Rethink Afghanistan

By Alan Clawley.

The documentary film  ‘Rethink Afghanistan’ screened on Wednesday evening (22 June) at St Saviours Church Hall, Saltley by the ‘Stop The War Coalition’, made me realise how those who take us into war continually rethink their war aims when it becomes all too clear that they have failed to achieve them. This is known in the military world as ‘mission creep’.

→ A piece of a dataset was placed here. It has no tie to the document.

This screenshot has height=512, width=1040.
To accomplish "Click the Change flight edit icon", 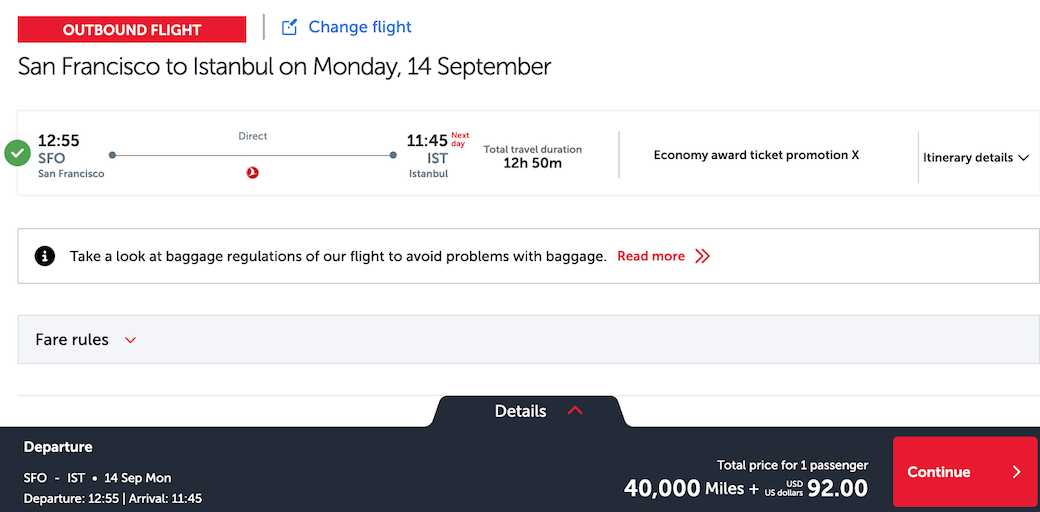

In the case of Afghanistan, I recall that the aim of America and her western allies was to catch Osama Bin Laden who was said to be hiding in a remote cave in the Afghan mountains. So you would expect that after the world’s most notorious terrorist leader had been tracked down living not in a primitive hole in the ground but in comparative luxury in Pakistan and killed on the spot, the Americans would declare ‘mission complete’ and scuttle back home to a safer country.

We all remember that Tony Blair’s aim in invading Iraq was to remove Saddam Hussain’s weapons of mass destruction that were said to be capable of reaching Britain in 45 minutes. You would expect then that when his troops arrived in Iraq and discovered that there were no such weapons he would breathe a sigh of relief, bring back his troops without further ado and declare ‘mission complete’.

And now David Cameron, under cover of a United Nations resolution, has embarked on a military intervention in Libya to ‘protect its civilian population’. With such an aim you would expect that when news of the first civilian casualty of ‘Friendly Fire’ reached Downing Street, Mr Cameron might wonder if he was achieving his aim and call a halt to the whole project.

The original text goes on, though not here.